Dodano:   /  Zmieniono: 
Woda mineralna, zdjęcie ilustracyjne
Woda mineralna, zdjęcie ilustracyjne Źródło: Fotolia / fot. v.poth
Z poparzeniami przełyku do szpitala trafił mężczyzna, który miał wypić wodę z oryginalnie zapakowanej butelki "Żywioł Żywiec Zdrój". W związku ze zdarzeniem sanepid przeprowadził kontrolę w rozlewni w Miłosławcu. Inspektorzy na razie nie mają żadnych zastrzeżeń co do składu napoju.

Na stronie policji z Bolesławca pojawiło się ostrzeżenie przed jedną z popularnych wód źródlanych. W nocy z poparzeniami przełyku do szpitala trafił mężczyzna, który miał wypić wodę z oryginalnie zapakowanej butelki.Jak czytamy w komunikacie, "służby apelują o powstrzymywanie się picia wody z etykietą Żywioł Żywiec Zdrój ponieważ mogą w niej znajdować się nieustalone substancje niebezpieczne dla zdrowia".

Czytaj też:
Policja ostrzega przed wodą znanej marki. Mężczyzna z poparzeniami przełyku trafił do szpitala

Policja zabezpieczyła wszystkie butelki z wodą znajdujące się w sklepie w Bolesławcu

W związku ze sprawą z obrotu została czasowo wycofana woda gazowana "Żywiec Zdrój Żywioł" o pojemności 0,5 litra z dwóch partii jakie znalazły się w zgrzewce zakupionej w Bolesławcu. Policja zabezpieczyła wszystkie butelki z wodą znajdujące się w sklepie, w którym wodę kupił mężczyzna. Producent zapewnia o pełnej współpracy ze służbami, którym udzielono informacji m.in. na temat tego, dokąd trafiły butelki z całej partii.

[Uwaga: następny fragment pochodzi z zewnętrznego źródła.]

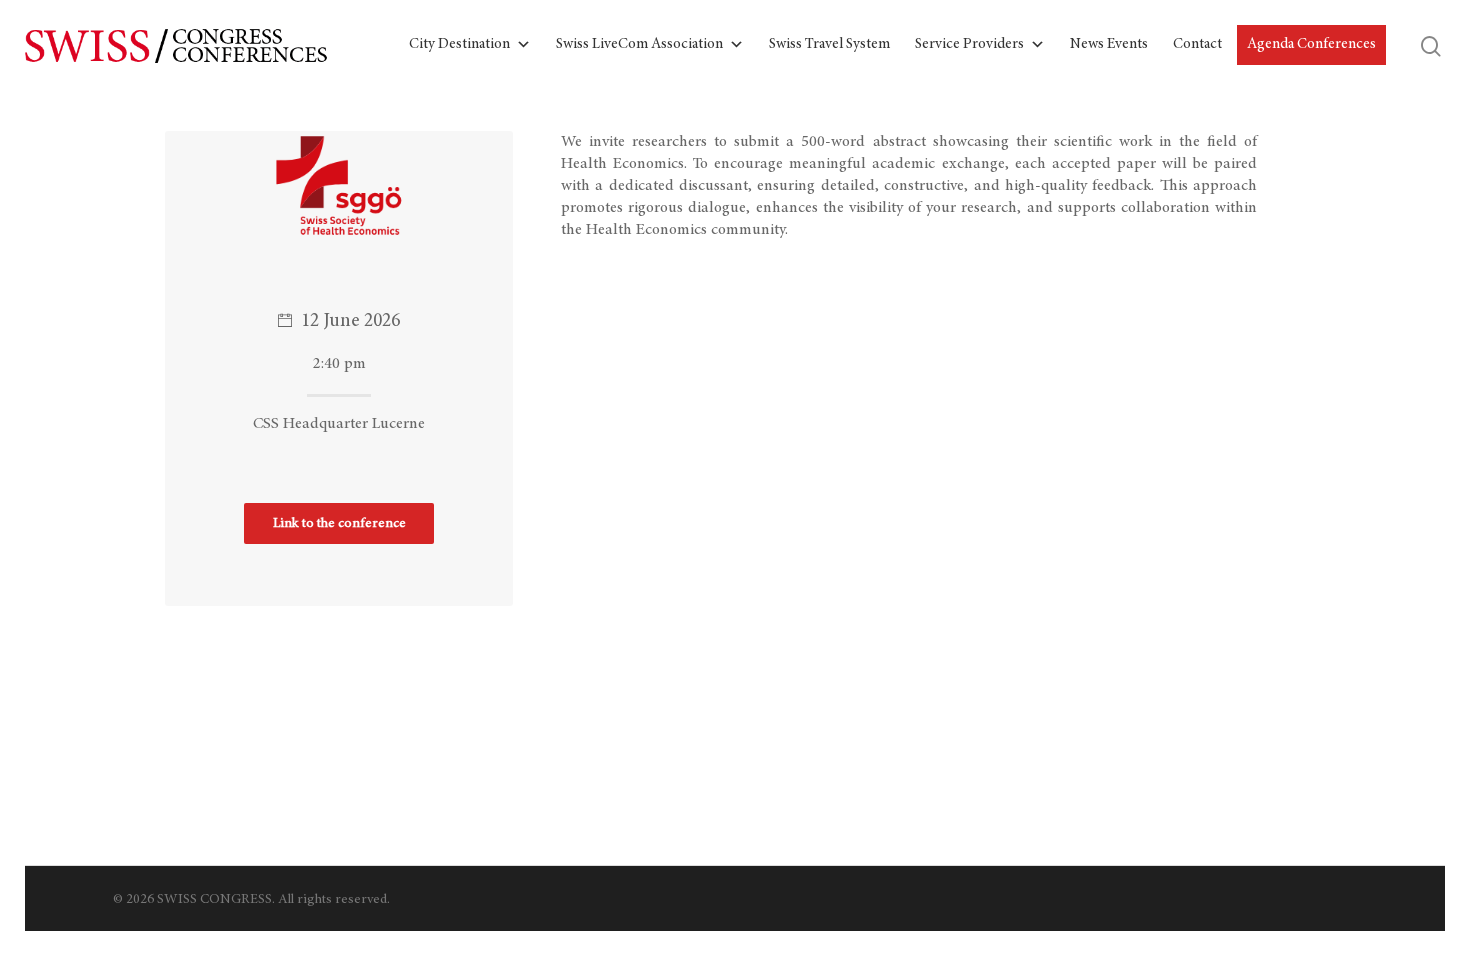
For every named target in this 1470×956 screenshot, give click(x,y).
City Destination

„Jeśli chodzi o smak, zapach i barwę to nie mamy żadnych zastrzeżeń”

Główny Inspektorat Sanitarny podkreślił, że „nie ma na razie żadnych dowodów na to, że woda ta stanowi zagrożenie dla zdrowia konsumentów”. – Próbki wody przywieziono do laboratorium. Jeszcze w czwartek wykonano pierwsze badania, przede wszystkim organoleptyczne. Jeśli chodzi o smak, zapach i barwę to nie mamy żadnych zastrzeżeń. Są one zgodne z wymaganiami prawa żywnościowego. Wyniki badań szerszych, w tym fizykochemicznych, będą znane najwcześniej w przyszłym tygodniu – tłumaczył Krystyna Szołomicka, kierownik Oddziału Higieny Żywności, Żywienia i Przedmiotów Użytku Wojewódzkiej Stacji Sanitarno-Epidemiologicznej w Szczecinie w rozmowie z TVN 24. Przedstawicielka sanepidu podkreśliła, że na razie nie ma powodu, aby przeprowadzić ponowną kontrolę.

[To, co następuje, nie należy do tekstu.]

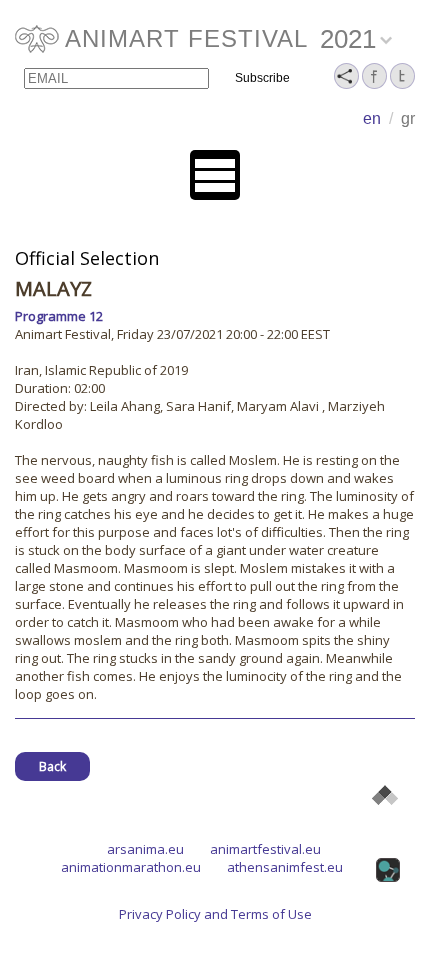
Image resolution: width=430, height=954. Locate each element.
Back (52, 766)
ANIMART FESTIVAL (186, 38)
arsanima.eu (145, 849)
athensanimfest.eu (285, 867)
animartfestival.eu (265, 849)
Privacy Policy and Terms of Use (215, 914)
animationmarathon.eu (131, 867)
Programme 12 (59, 316)
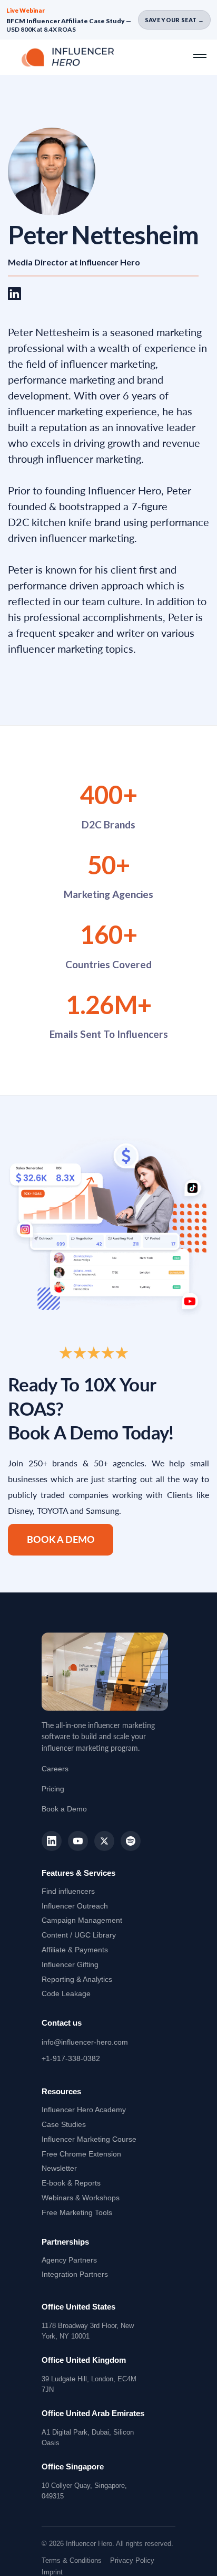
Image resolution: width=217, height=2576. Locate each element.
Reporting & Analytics (77, 1979)
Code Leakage (66, 1993)
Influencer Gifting (70, 1964)
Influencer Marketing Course (89, 2139)
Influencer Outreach (75, 1906)
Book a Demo (61, 1539)
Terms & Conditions (72, 2560)
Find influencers (68, 1891)
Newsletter (59, 2168)
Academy (84, 2109)
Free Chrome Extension (81, 2154)
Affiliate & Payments (75, 1949)
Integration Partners (75, 2274)
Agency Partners (69, 2260)
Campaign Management (82, 1920)
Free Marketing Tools (77, 2212)
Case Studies (64, 2124)
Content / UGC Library (79, 1935)
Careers (55, 1768)
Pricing (53, 1789)
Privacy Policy (132, 2560)
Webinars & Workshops (81, 2197)
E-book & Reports (71, 2183)
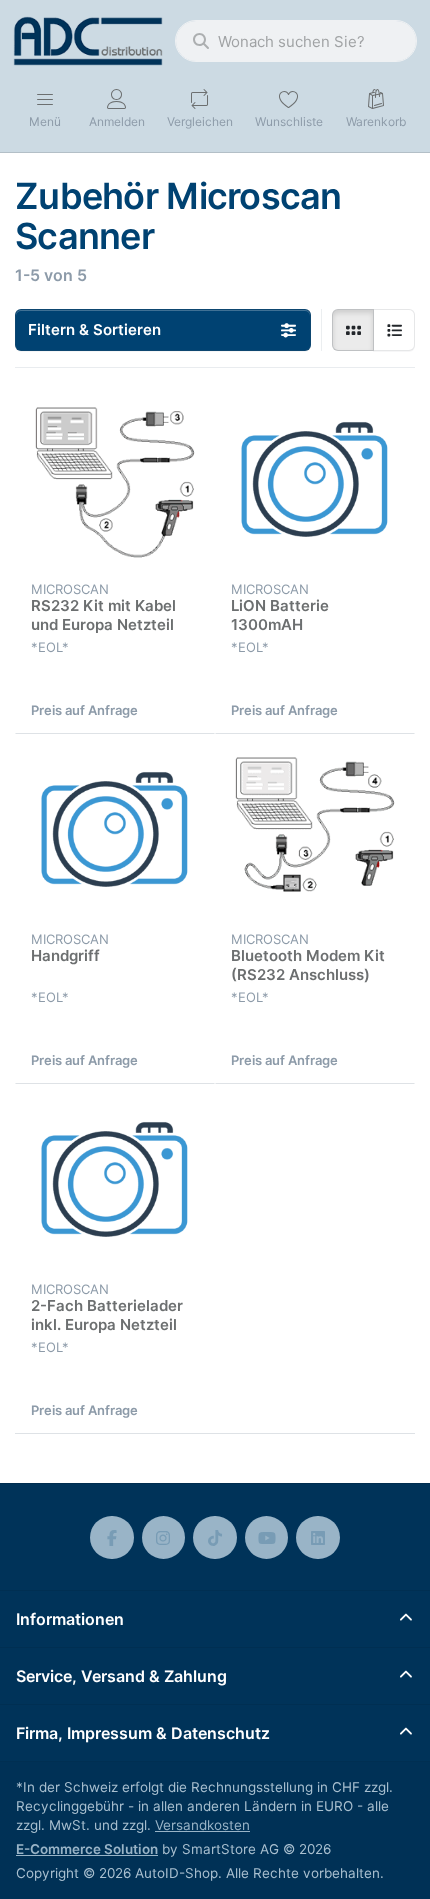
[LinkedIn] (318, 1538)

„Wstępne ustalenia inspekcji sanitarnej pozwalają stwierdzić brak jakiegokolwiek powiązania bieżącej produkcji z zaistniałą sytuacją. Bezpieczeństwo innych produktów i wody gazowanej z innych dni produkcji nie zostało w jakikolwiek sposób podważone – produkty są bezpieczne” – napisał producent w oświadczeniu.